WHAT TO WORK ON – Look below for the line that contains "Task: Click the LEIPZIG team name header", then quote it and all the lines after it, exactly, with the pictures left out.
═══ SUPPLIED INFORMATION ═══
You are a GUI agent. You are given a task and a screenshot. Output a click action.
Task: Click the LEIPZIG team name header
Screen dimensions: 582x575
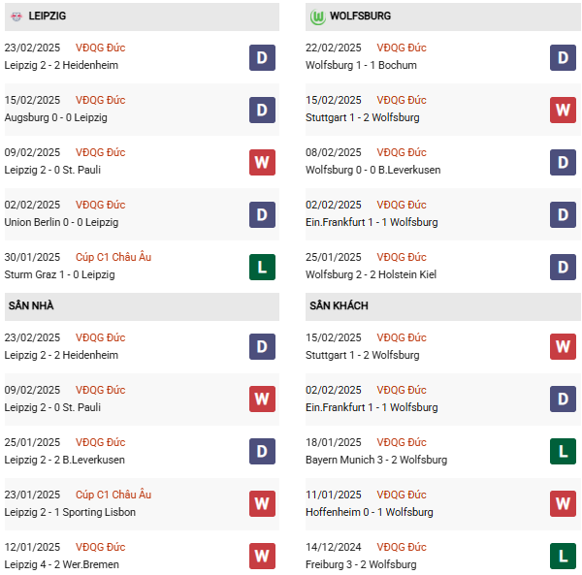[48, 16]
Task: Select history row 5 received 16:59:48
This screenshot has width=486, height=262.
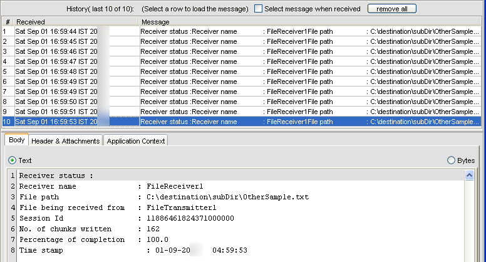Action: tap(242, 71)
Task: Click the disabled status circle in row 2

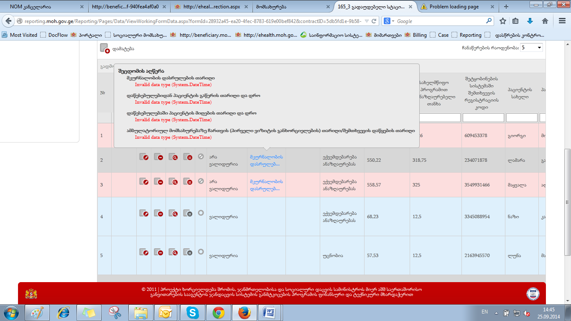Action: click(201, 157)
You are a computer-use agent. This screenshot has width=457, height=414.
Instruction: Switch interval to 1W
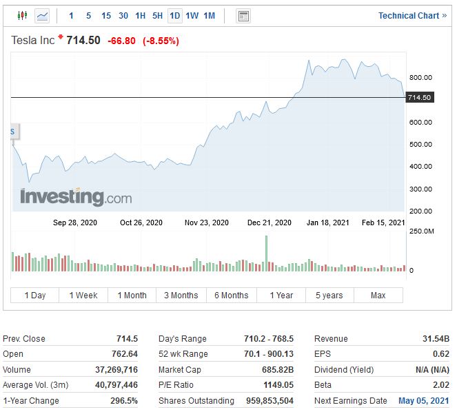(x=192, y=15)
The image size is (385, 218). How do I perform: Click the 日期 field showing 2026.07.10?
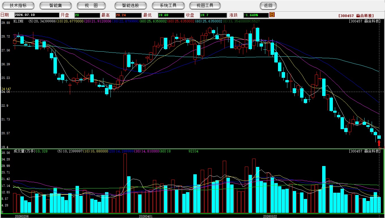pyautogui.click(x=37, y=15)
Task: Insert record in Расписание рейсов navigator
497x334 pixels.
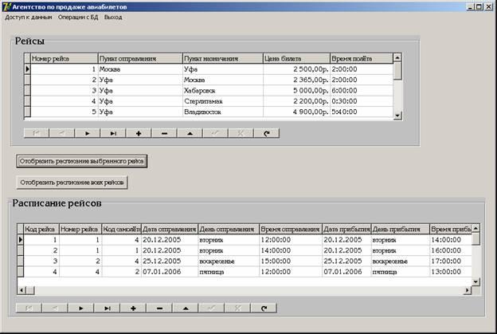Action: pyautogui.click(x=133, y=307)
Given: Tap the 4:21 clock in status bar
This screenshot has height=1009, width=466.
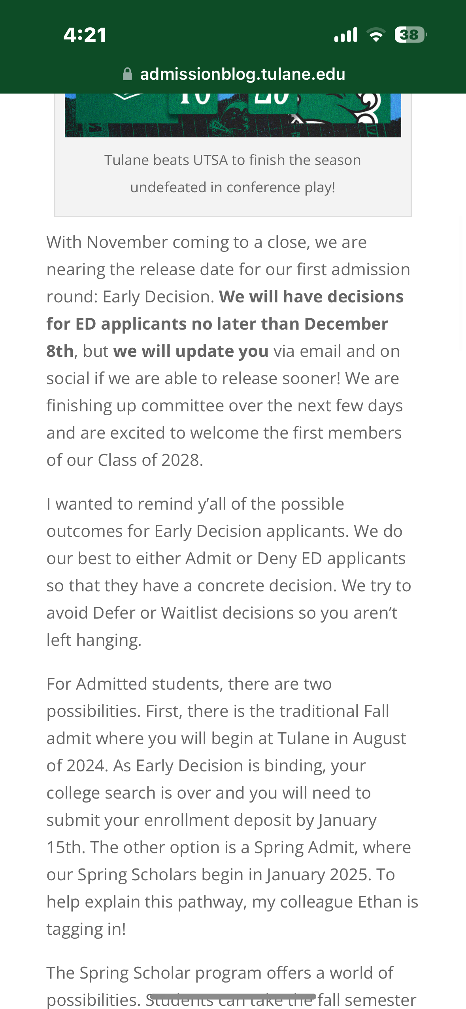Looking at the screenshot, I should click(85, 35).
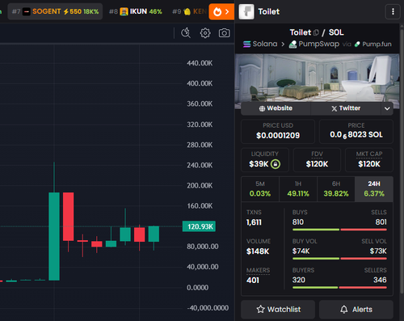The height and width of the screenshot is (321, 404).
Task: Click the indicator timer icon beside settings
Action: point(186,33)
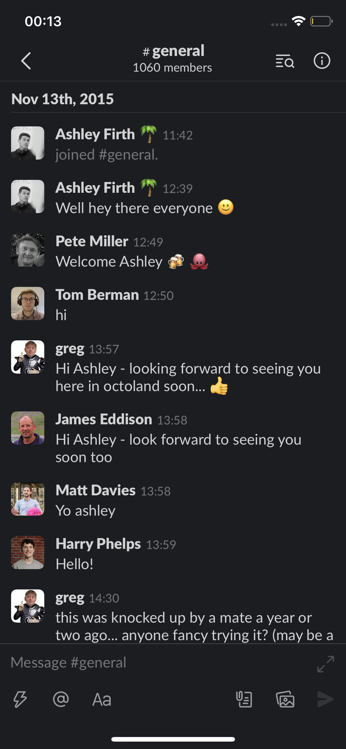Open channel info details icon
The height and width of the screenshot is (749, 346).
[322, 61]
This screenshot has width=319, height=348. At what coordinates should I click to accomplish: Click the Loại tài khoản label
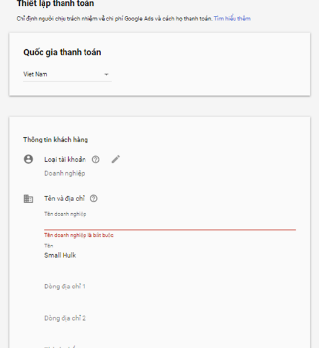[65, 159]
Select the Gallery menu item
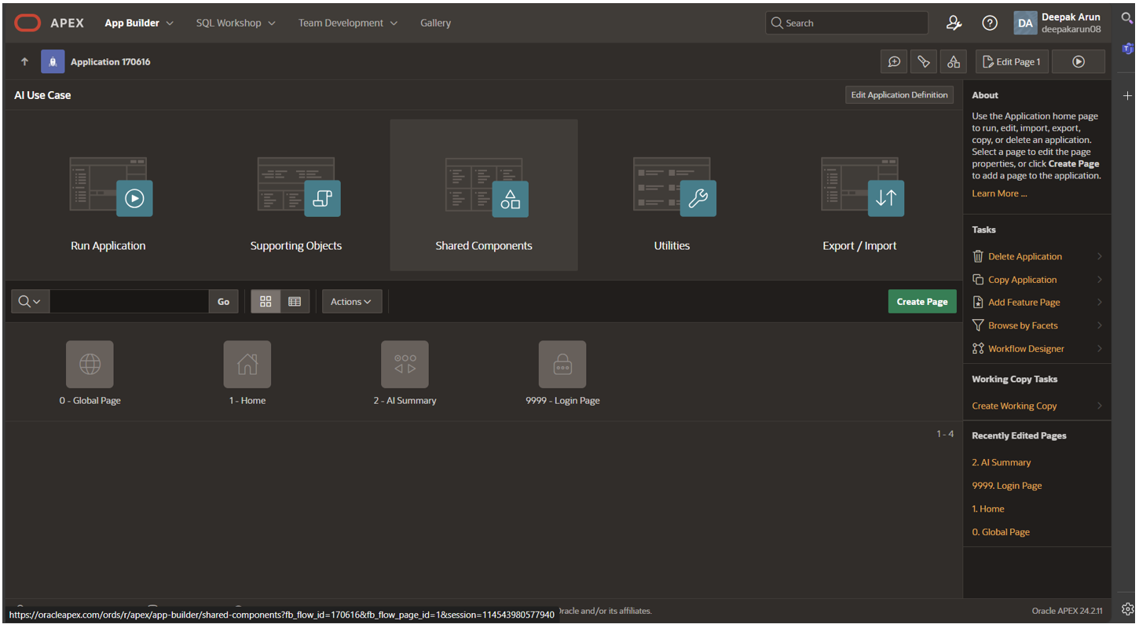 coord(435,23)
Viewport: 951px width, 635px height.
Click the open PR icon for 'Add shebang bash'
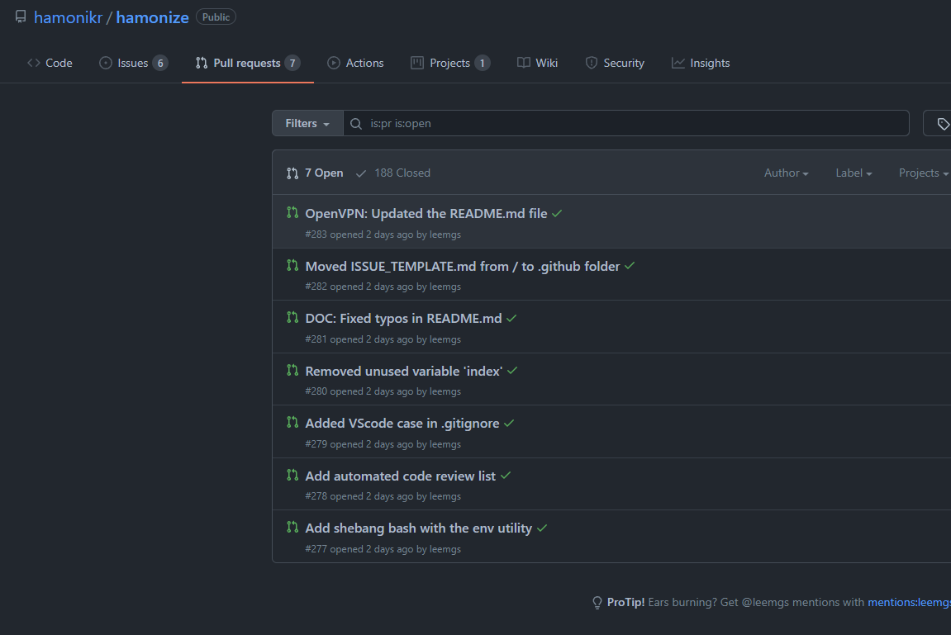click(x=292, y=528)
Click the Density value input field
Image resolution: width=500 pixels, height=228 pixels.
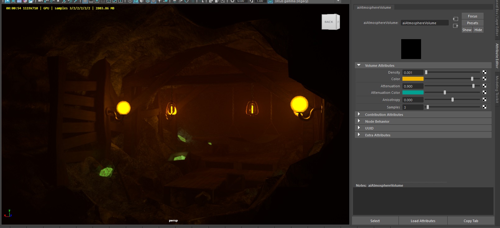413,72
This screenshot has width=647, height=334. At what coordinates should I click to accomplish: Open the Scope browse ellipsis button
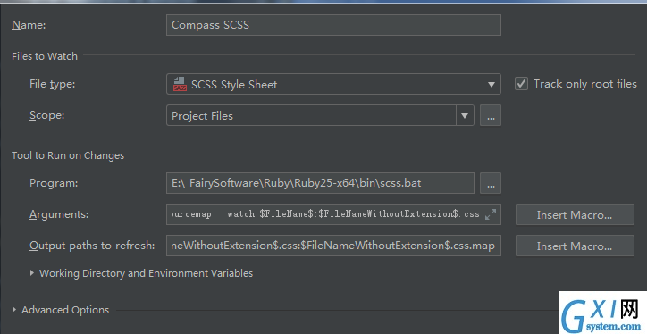[491, 115]
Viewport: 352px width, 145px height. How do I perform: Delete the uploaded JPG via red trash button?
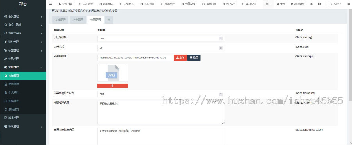113,86
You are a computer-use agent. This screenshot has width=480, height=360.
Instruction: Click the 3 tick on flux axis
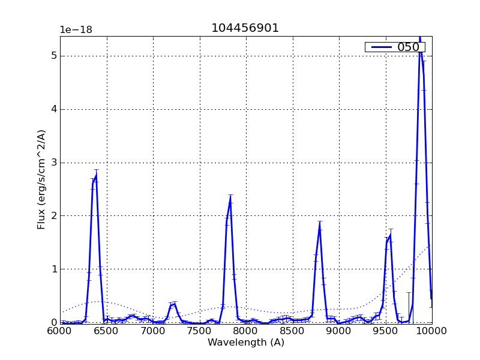(x=54, y=163)
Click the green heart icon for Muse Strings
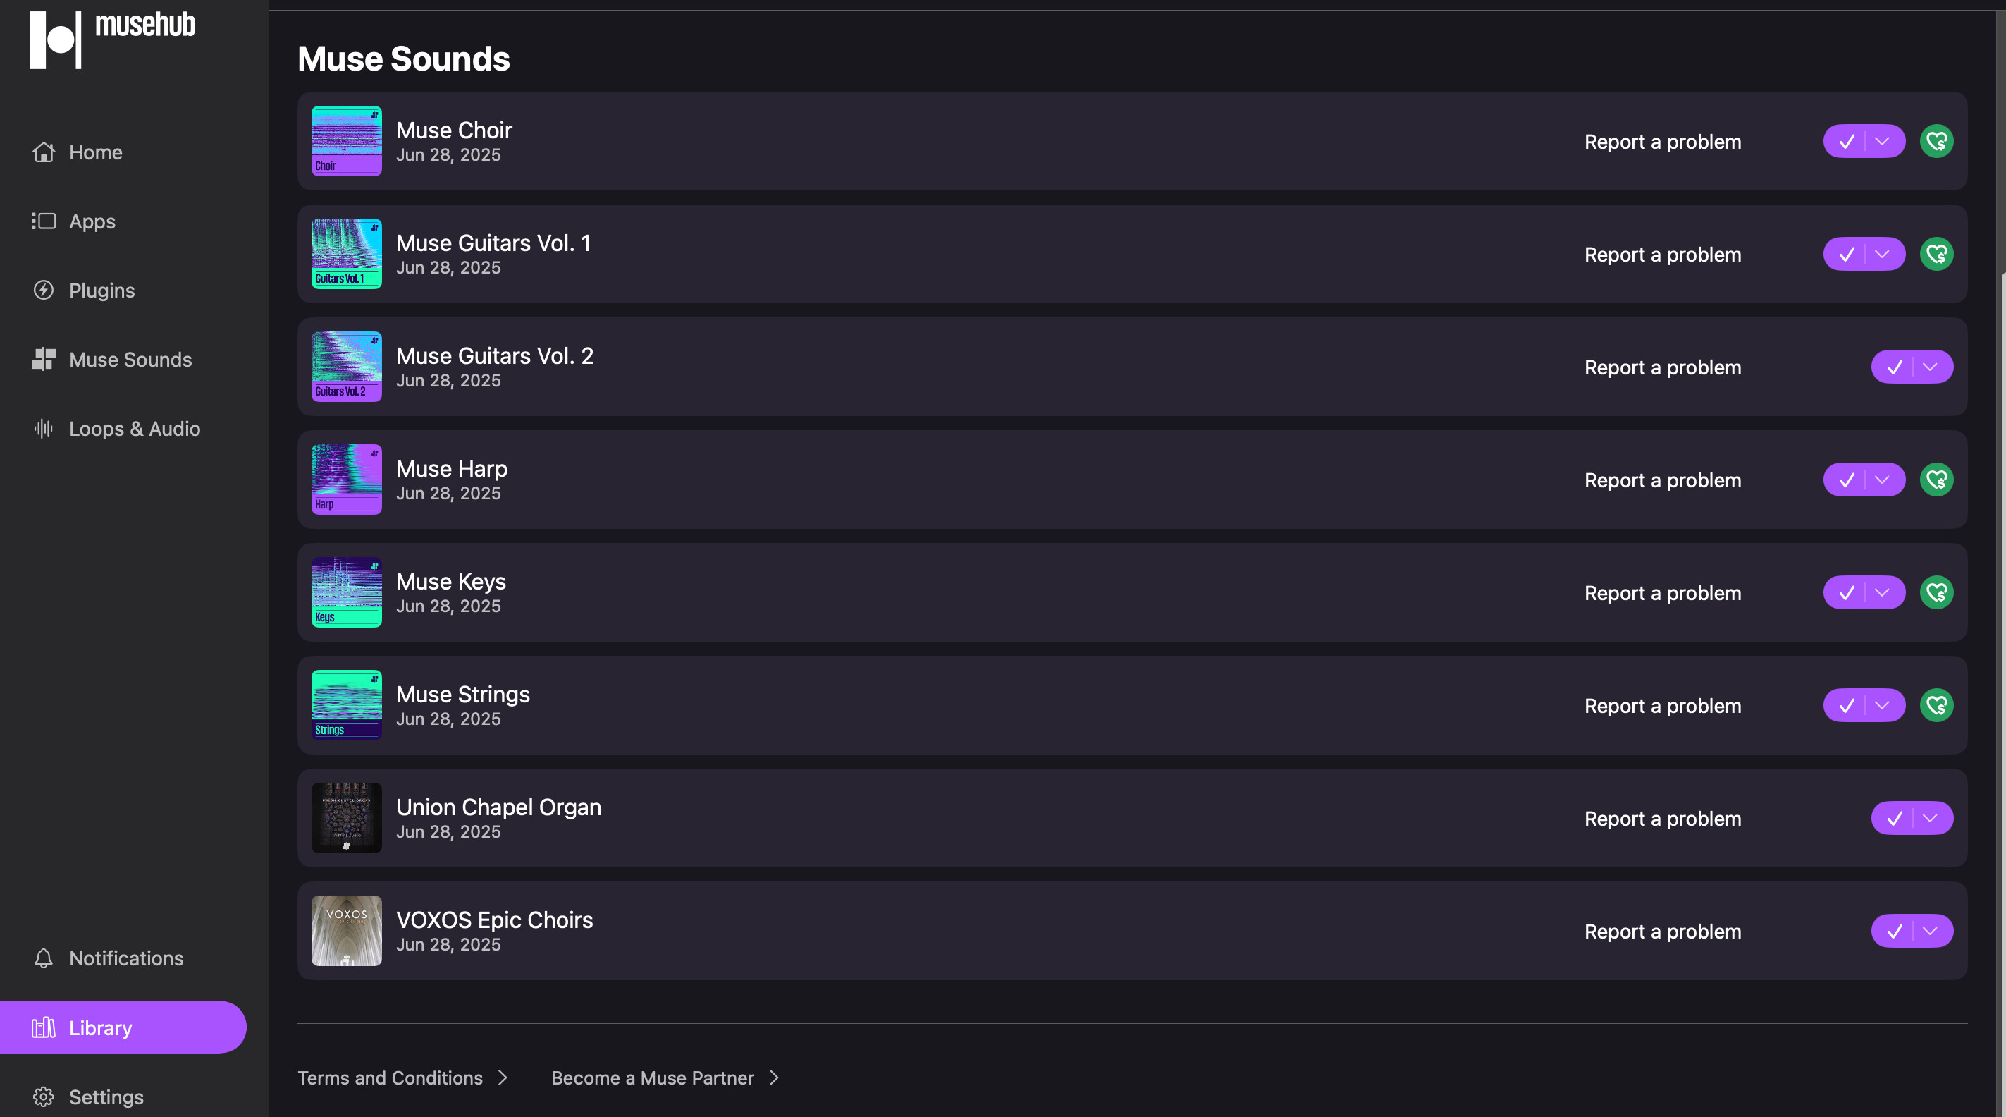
═══
YOUR SOLUTION –
Task: Click the LEIPZIG team name header
Screen dimensions: 582x575
[48, 16]
Task: Select history row 5 received 16:59:48
This screenshot has width=486, height=262.
Action: tap(242, 71)
Task: Click the disabled status circle in row 2

Action: click(201, 157)
You are a computer-use agent. This screenshot has width=457, height=414.
Instruction: Switch interval to 1W
(x=192, y=15)
The image size is (385, 218). How do I perform: Click the 日期 field showing 2026.07.10?
pyautogui.click(x=37, y=15)
Task: Insert record in Расписание рейсов navigator
497x334 pixels.
Action: pyautogui.click(x=133, y=307)
Given: Tap the 4:21 clock in status bar
This screenshot has height=1009, width=466.
Looking at the screenshot, I should click(85, 35).
The height and width of the screenshot is (321, 404).
Task: Click the indicator timer icon beside settings
Action: point(186,33)
Open channel info details icon
The height and width of the screenshot is (749, 346).
[322, 61]
This screenshot has width=319, height=348. At what coordinates should I click to accomplish: Click the Loại tài khoản label
[65, 159]
Select the Gallery menu item
 coord(435,23)
Viewport: 951px width, 635px height.
Click the open PR icon for 'Add shebang bash'
click(x=292, y=528)
Click the Density value input field
Image resolution: width=500 pixels, height=228 pixels.
413,72
This screenshot has width=647, height=334. At what coordinates should I click to accomplish: Open the Scope browse ellipsis button
[491, 115]
Viewport: 352px width, 145px height. How do I perform: Delete the uploaded JPG via red trash button?
113,86
You are a computer-use agent. This screenshot has width=480, height=360.
Instruction: Click the 3 tick on flux axis
(x=54, y=163)
Click the green heart icon for Muse Strings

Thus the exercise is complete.